» **What is expected**: Skipping all pictures, please restate word for word the lines from the one that contains "Instruction: Open the" through the last line of the entries.

» **Data for the task**:
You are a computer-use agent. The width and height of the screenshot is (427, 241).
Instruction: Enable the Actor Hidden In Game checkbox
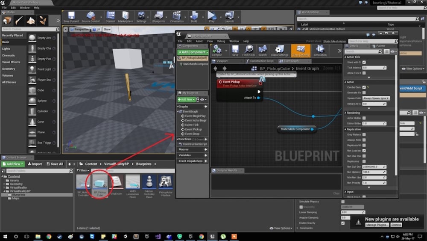[364, 118]
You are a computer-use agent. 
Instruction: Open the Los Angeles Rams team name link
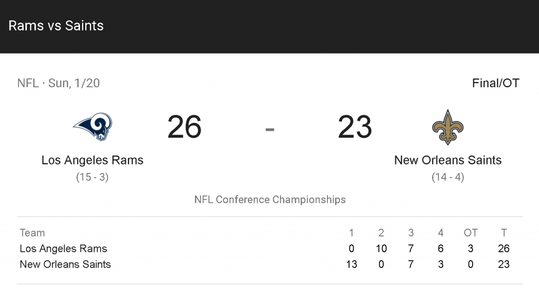[92, 160]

» **Your response**:
Instruction: Open the Los Angeles Rams team name link
[92, 160]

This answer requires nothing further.